■ **What to produce**: Instruction for the entries below: return the part that opens with the line containing "The width and height of the screenshot is (396, 292)." and closes with the line containing "The image size is (368, 183).", exactly, and no pictures.

■ **Data to process**:

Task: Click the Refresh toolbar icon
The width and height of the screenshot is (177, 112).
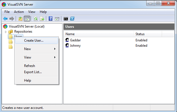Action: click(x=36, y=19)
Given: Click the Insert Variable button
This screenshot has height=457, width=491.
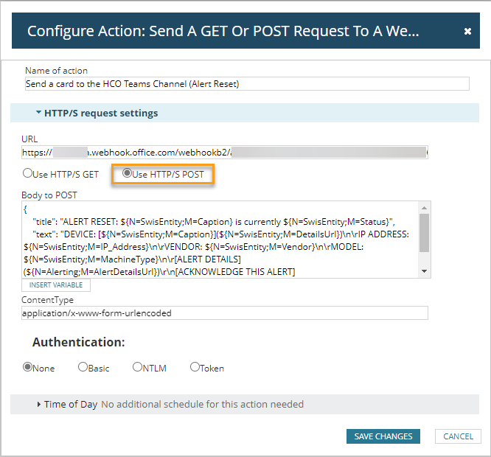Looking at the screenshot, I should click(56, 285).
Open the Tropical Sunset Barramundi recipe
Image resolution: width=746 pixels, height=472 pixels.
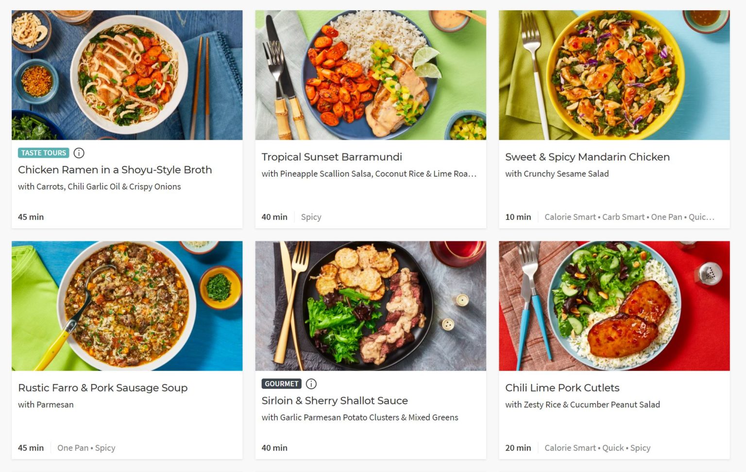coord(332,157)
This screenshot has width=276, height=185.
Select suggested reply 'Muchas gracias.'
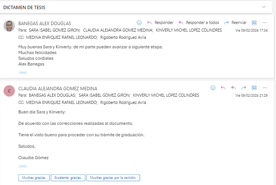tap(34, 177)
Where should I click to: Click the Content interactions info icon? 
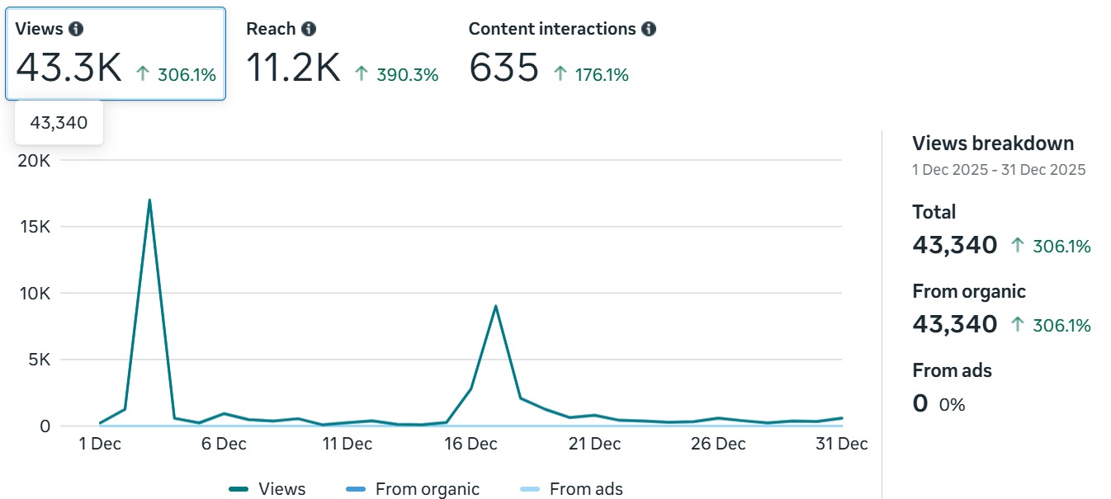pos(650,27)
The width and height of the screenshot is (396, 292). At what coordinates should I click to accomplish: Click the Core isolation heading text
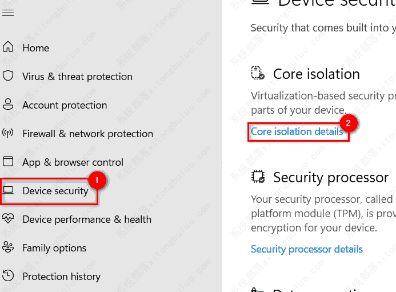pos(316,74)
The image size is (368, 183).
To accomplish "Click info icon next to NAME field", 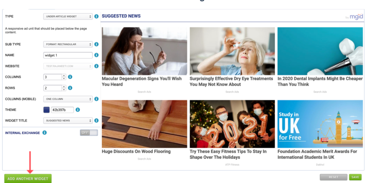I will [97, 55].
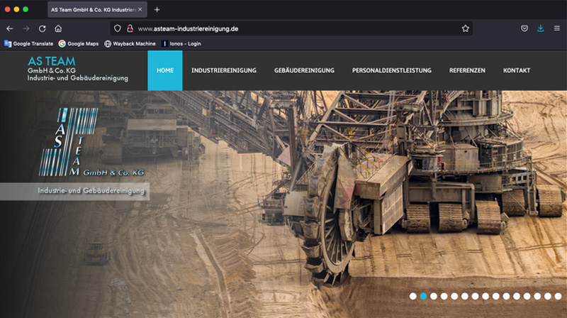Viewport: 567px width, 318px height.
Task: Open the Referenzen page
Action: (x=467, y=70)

--

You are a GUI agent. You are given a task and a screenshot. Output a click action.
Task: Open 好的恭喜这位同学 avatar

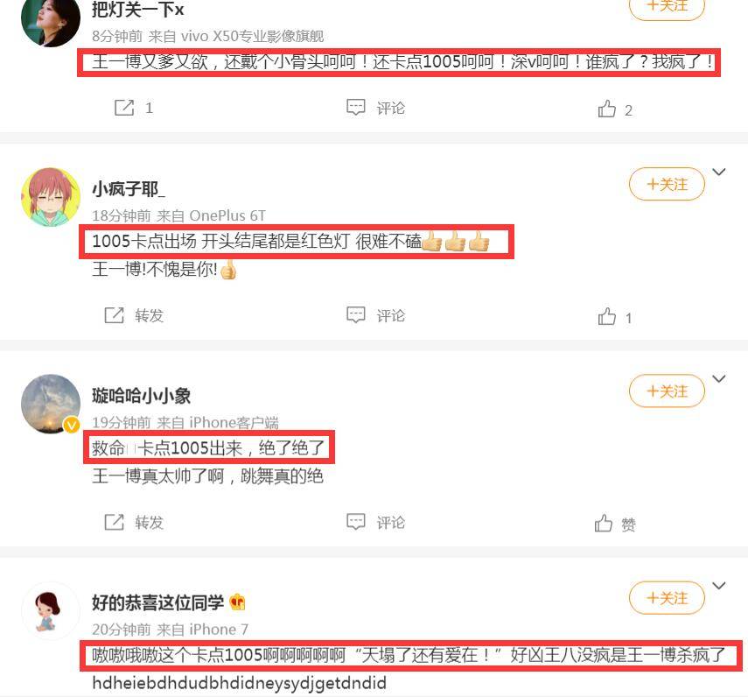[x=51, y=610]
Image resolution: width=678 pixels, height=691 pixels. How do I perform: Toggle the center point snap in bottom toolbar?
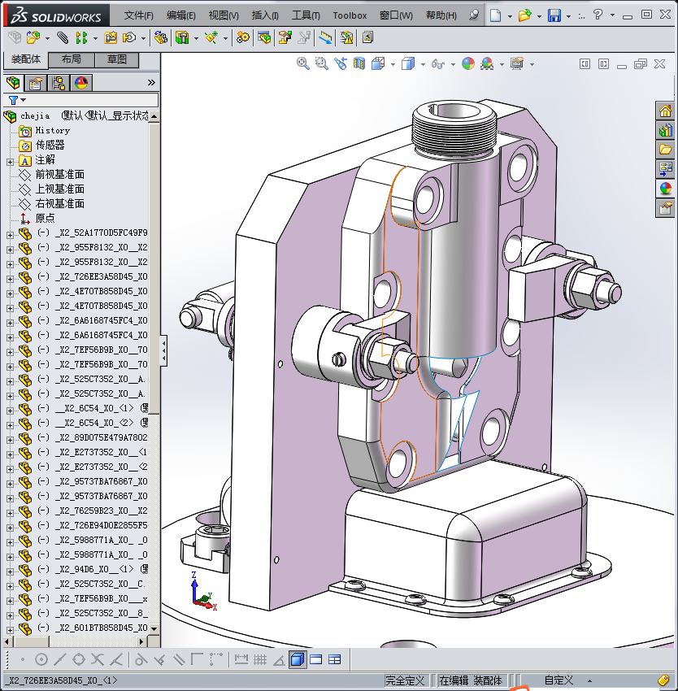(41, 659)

■ **Output of the exercise**:
The width and height of the screenshot is (396, 292). At what coordinates should I click to accomplish: Click the Core isolation heading text
pos(316,74)
The image size is (368, 183).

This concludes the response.